THE RECORDS START

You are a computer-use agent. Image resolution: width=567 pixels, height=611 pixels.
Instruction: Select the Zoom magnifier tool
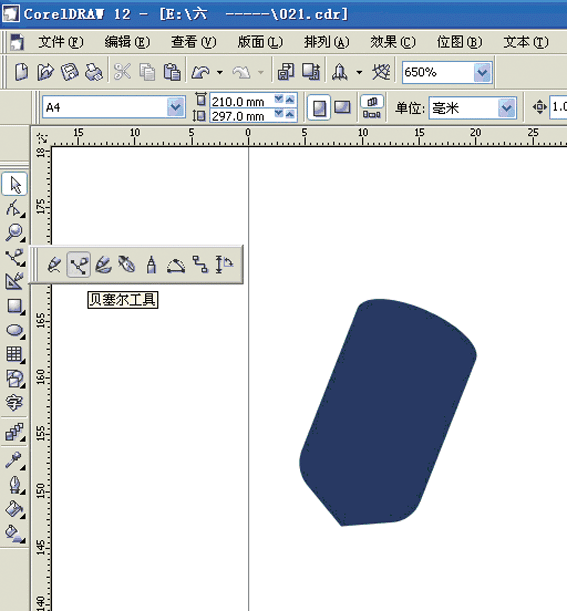pyautogui.click(x=15, y=232)
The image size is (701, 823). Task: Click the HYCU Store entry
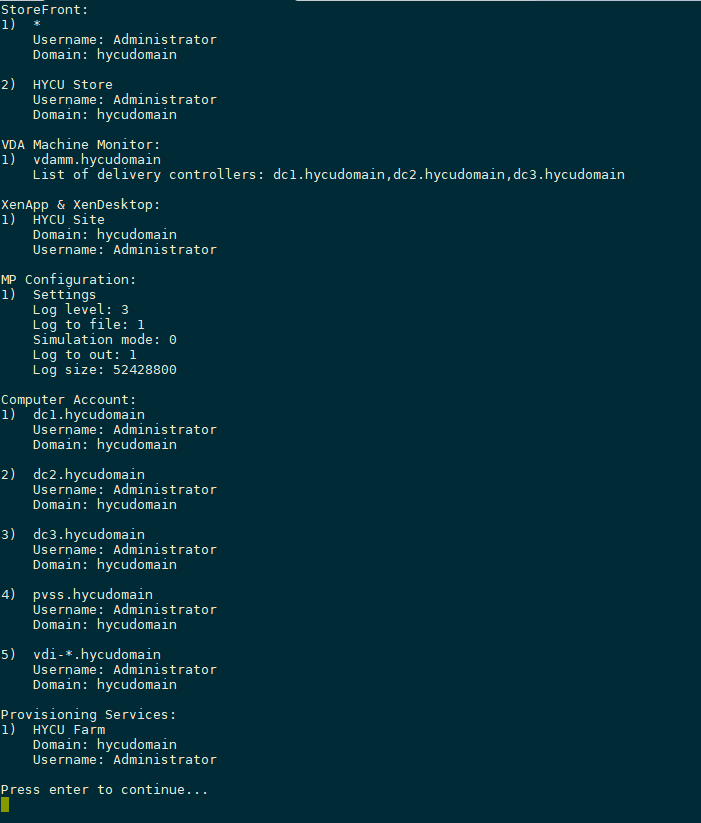[x=72, y=85]
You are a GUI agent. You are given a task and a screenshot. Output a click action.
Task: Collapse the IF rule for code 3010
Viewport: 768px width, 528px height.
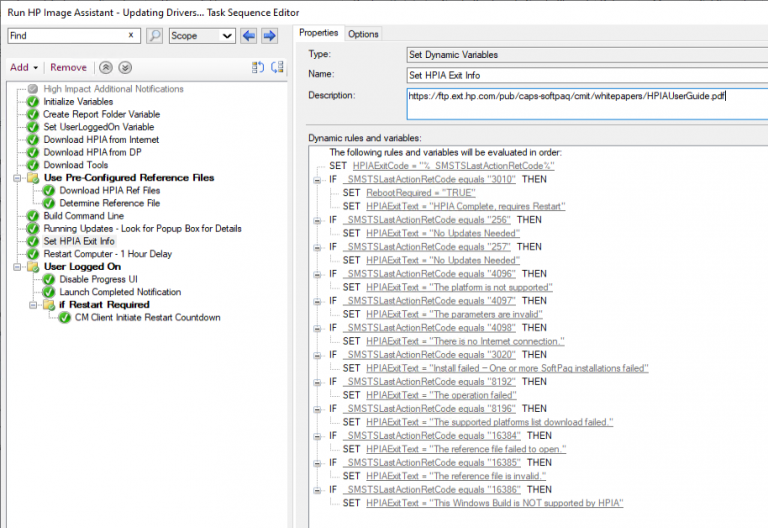tap(317, 178)
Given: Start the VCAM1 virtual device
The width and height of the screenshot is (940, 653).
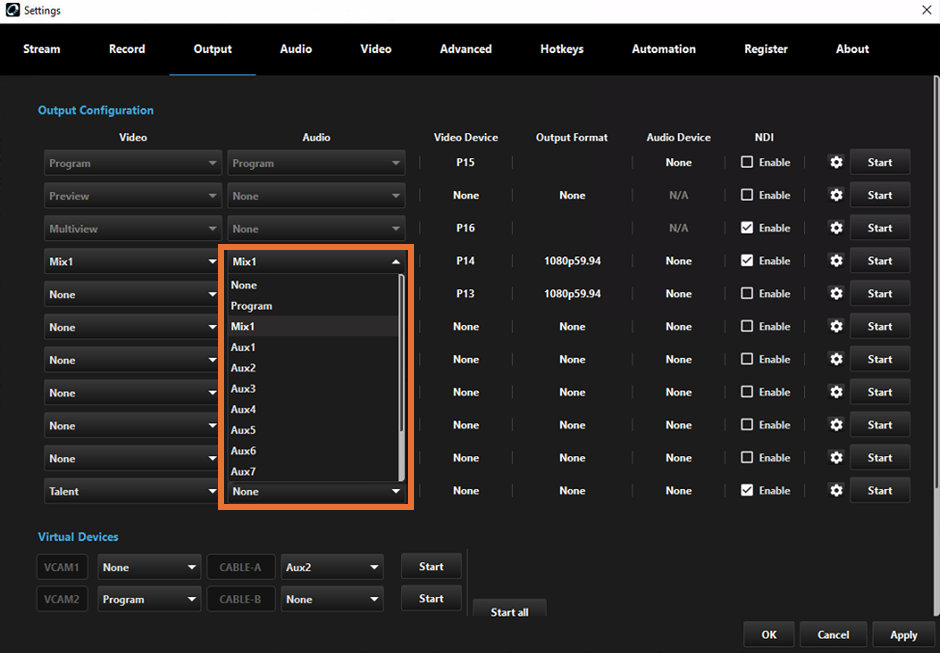Looking at the screenshot, I should pyautogui.click(x=430, y=566).
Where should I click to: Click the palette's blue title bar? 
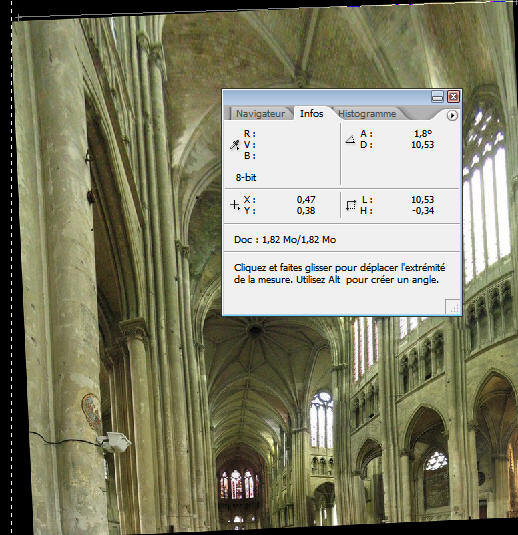coord(326,97)
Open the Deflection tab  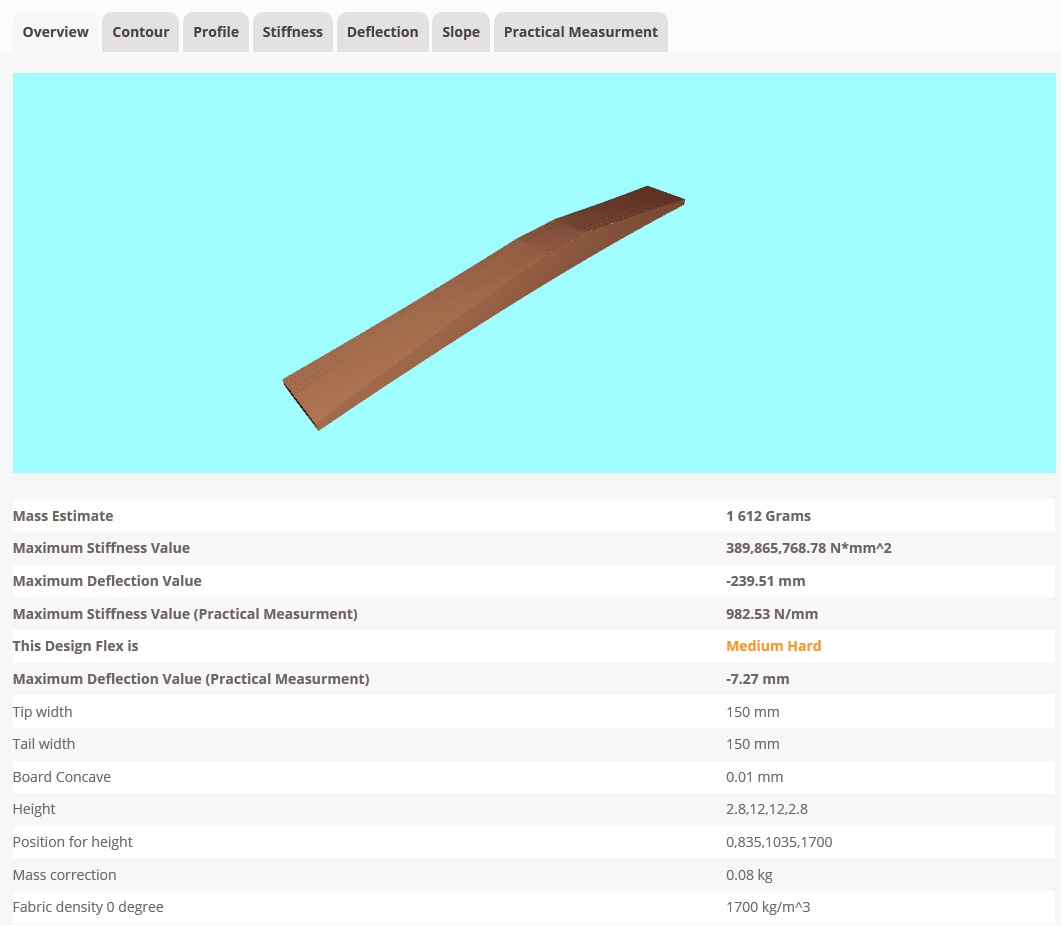tap(382, 32)
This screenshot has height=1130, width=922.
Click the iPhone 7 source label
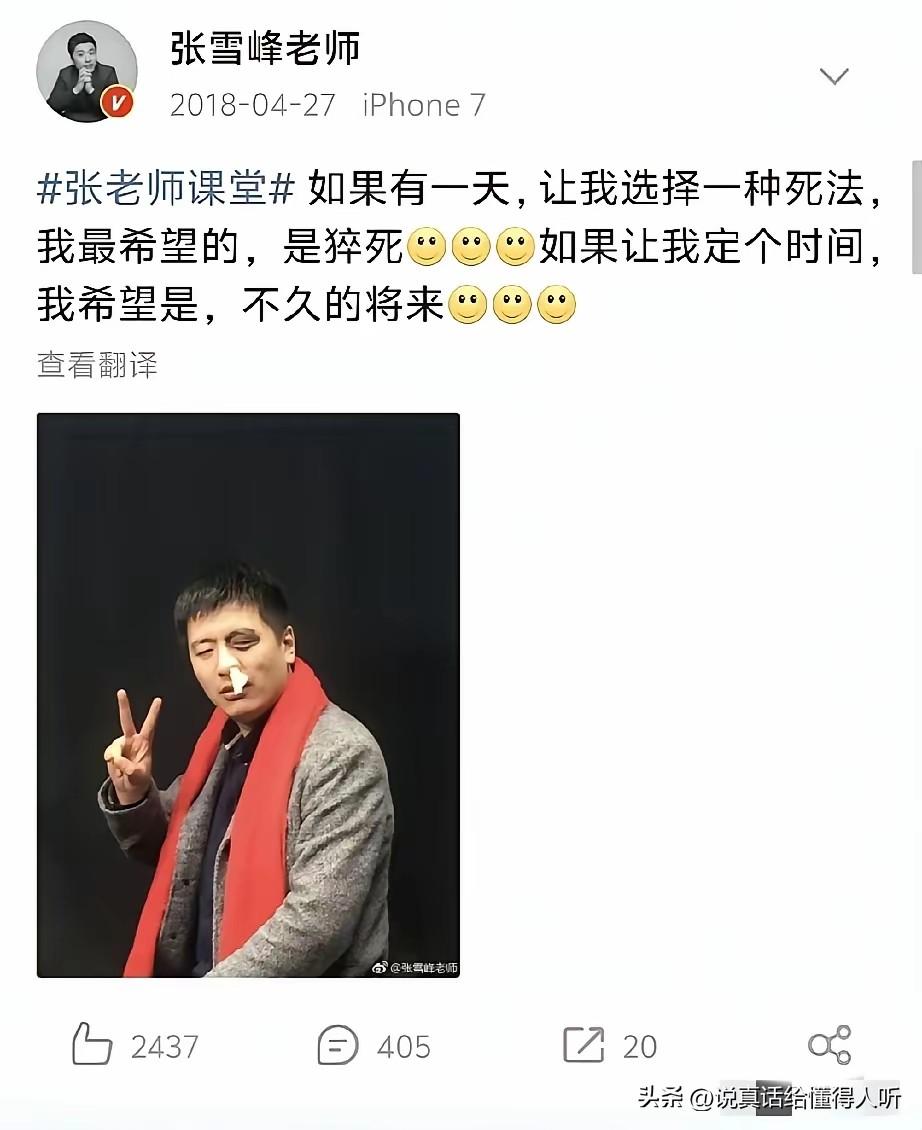coord(424,105)
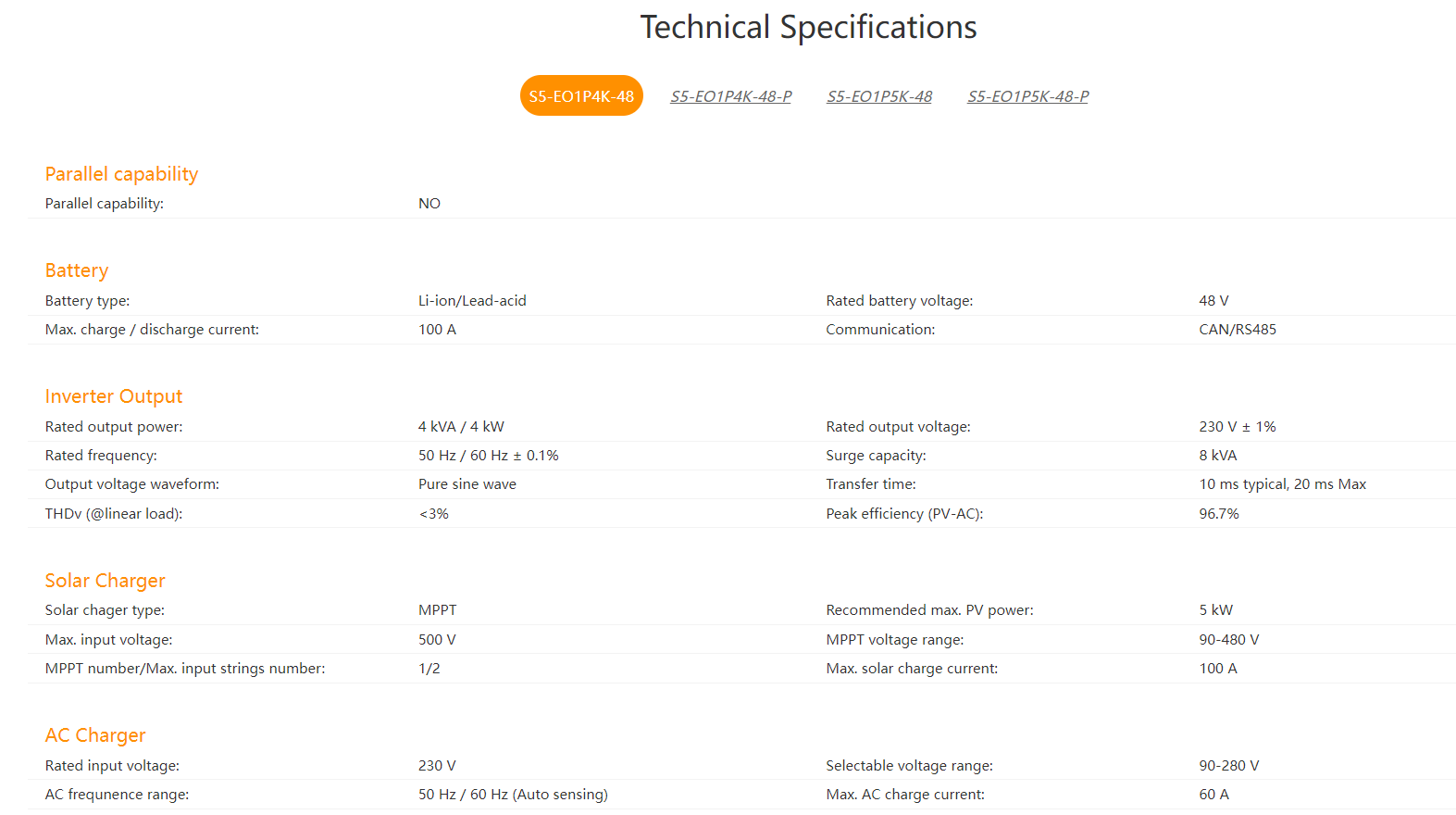
Task: Select the S5-EO1P4K-48 model tab
Action: [x=581, y=96]
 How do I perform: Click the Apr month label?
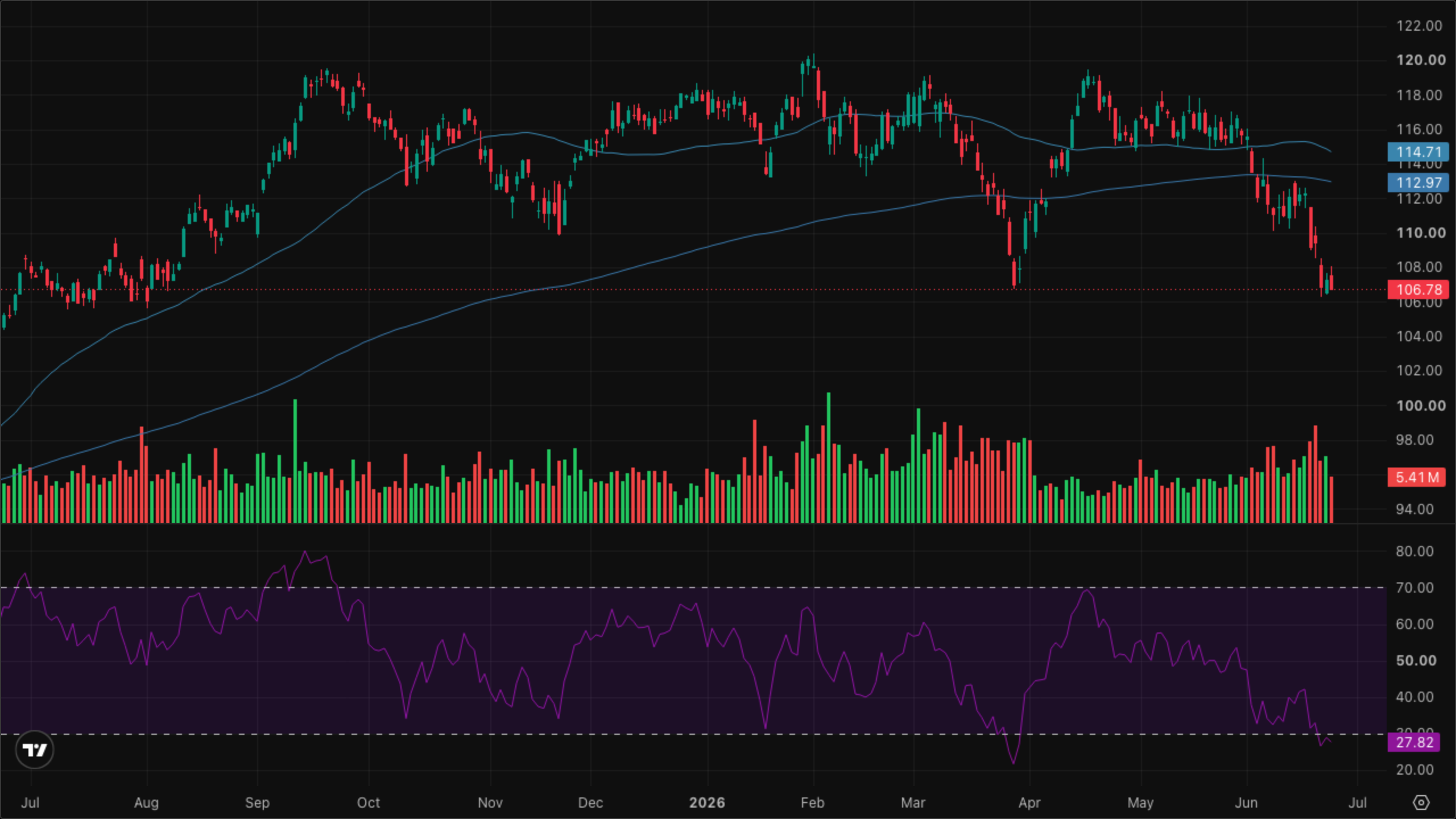click(1029, 803)
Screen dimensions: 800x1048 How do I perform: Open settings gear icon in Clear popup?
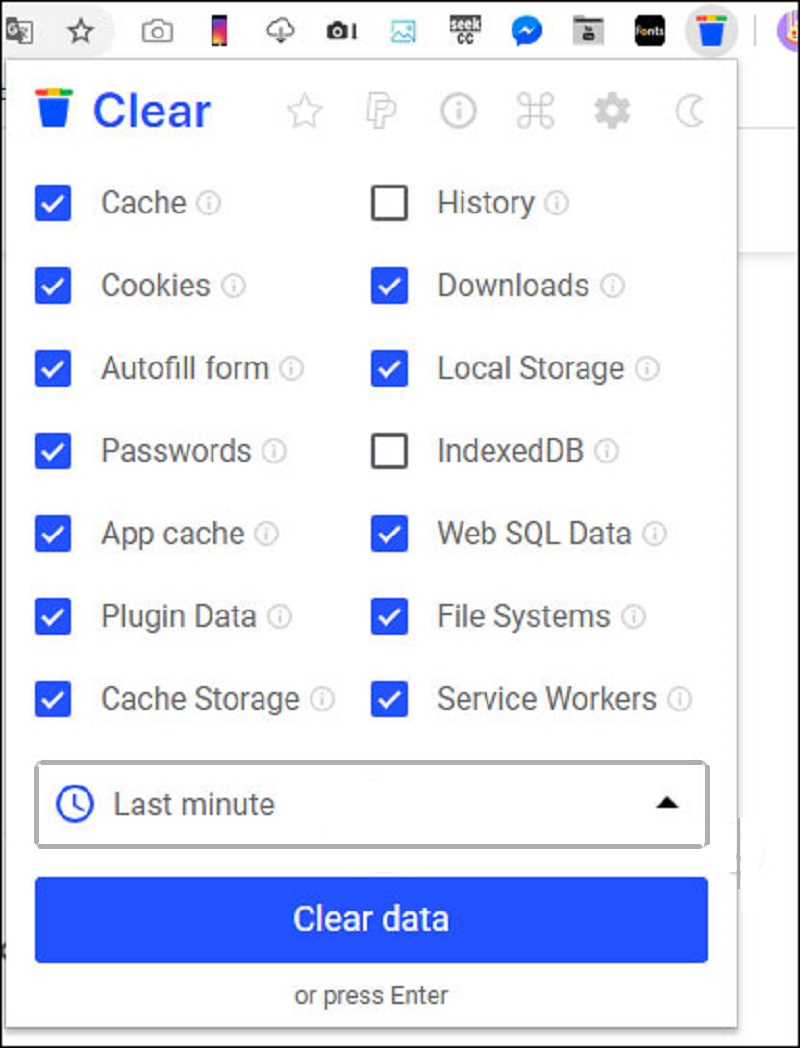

THE RECORDS END

### WHAT YOU NEED TO DO:
Looking at the records above, how many lines have the word "agent" in them? State the number only.

### OUTPUT FOR THIS TASK:
2